Monday, August 9, 2010

The Deep Politics of the 14th Amendment

In 2004, the Republican's hot button political issue du jour was same-sex marriage. 11 states approved ballot measures that defined marriage as a union between a man and a woman. Last week, a federal judge struck down California's Proposition 8 (passed in 2008) because it "fails to advance any rational basis for singling out gay men and lesbians for denial of a marriage license."

However, Republicans politicians are not taking the bait to revisit this hot button political issue, despite Rush Limbaugh's encouragement. One explanation is that Republican voters are already angry and motivated this year, and they are concerned about the economy and jobs. There is no need for Republicans to exploit a get-the-vote-out issue this year.

But, that is exactly what some Republicans have done, just not on the marriage issue. Instead, prominent Republicans like Senator Lindsay Graham and presidential hopeful Tim Pawlenty are directing their attention this year on repealing the 14th amendment, and in particular the provision guaranteeing birthright citizenship.

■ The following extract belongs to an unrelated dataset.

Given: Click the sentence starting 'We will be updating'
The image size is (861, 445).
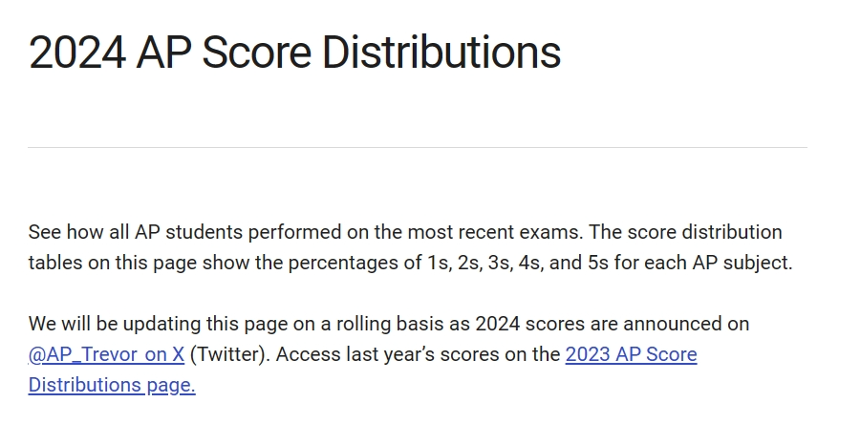Looking at the screenshot, I should (388, 324).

So is it or is it not "the economy, stupid," for Election 2010? I think it's about something even bigger than the economy. It's about the power of the federal government, which increased dramatically with the passage of the 14th amendment.

Consider that the first sentence of Section 1 of the 14th amendment ("All persons born or naturalized in the United States, and subject to the jurisdiction thereof, are citizens of the United States and of the State wherein they reside"), which established the priority of national citizenship over state citizenship. While there were references to citizenship in the Constitution of 1789, the Framers did not define the content of citizenship in part because there was little need, at the time, to consider the idea of national citizenship as opposed to state citizenship. The nation as we know it today was not fully developed until the Civil War.

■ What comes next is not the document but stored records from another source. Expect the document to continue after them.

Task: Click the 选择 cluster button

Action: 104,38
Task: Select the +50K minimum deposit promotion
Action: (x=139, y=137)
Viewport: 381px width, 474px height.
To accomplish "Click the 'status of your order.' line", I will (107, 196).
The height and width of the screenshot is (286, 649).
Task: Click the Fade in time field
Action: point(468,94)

Read in totality, the first Section of the 14th Amendment isn't so much a grant of birthright citizenship - the content of the first sentence - but a constraint on states' rights, the point of the second: "No State shall make or enforce any law which shall abridge the privileges or immunities of citizens of the United States; nor shall any State deprive any person of life, liberty, or property, without due process of law; nor deny to any person within its jurisdiction the equal protection of the laws." We know this to be historically accurate. Since the 1930s, the "equal protection" and "due process" clauses have been used against state actors to extend the scope and depth of federal governmental powers.

Fast forward to the 2010, and it is no coincidence that almost everything up for political debate today and in November has something to do with the power of federal government versus states' rights, whether it be Arizona taking it upon itself to write its own immigration policy and the Obama administration insisting that immigration policy is a federal prerogative, or Missouri primary voters rejecting the federal ("Obamacare") mandate that all individual citizens must buy health insurance, or Californians deciding in Proposition 8 that only marriages between a man and a woman are valid in their state. If the unifying thread in these agitations is the perception of a bloated, out-of-control federal government, it is also worth noting that the major resource for the aggrandizement of the government has been the 14th amendment.

The Republican Party of 2010 is not the Republican Party of 1868, the year the 14th amendment was ratified. The GOP, back then, believed in federal preemption of states' rights. Democrats were the ones who were wary of federal power. The Republicans' switch today is the culmination of Reagan's successful Revolution. Now that even the 14th amendment is at least symbolically on the table, we can be sure that very fundamental, soul-searching questions about the very nature of the American union will be up for debate this election year.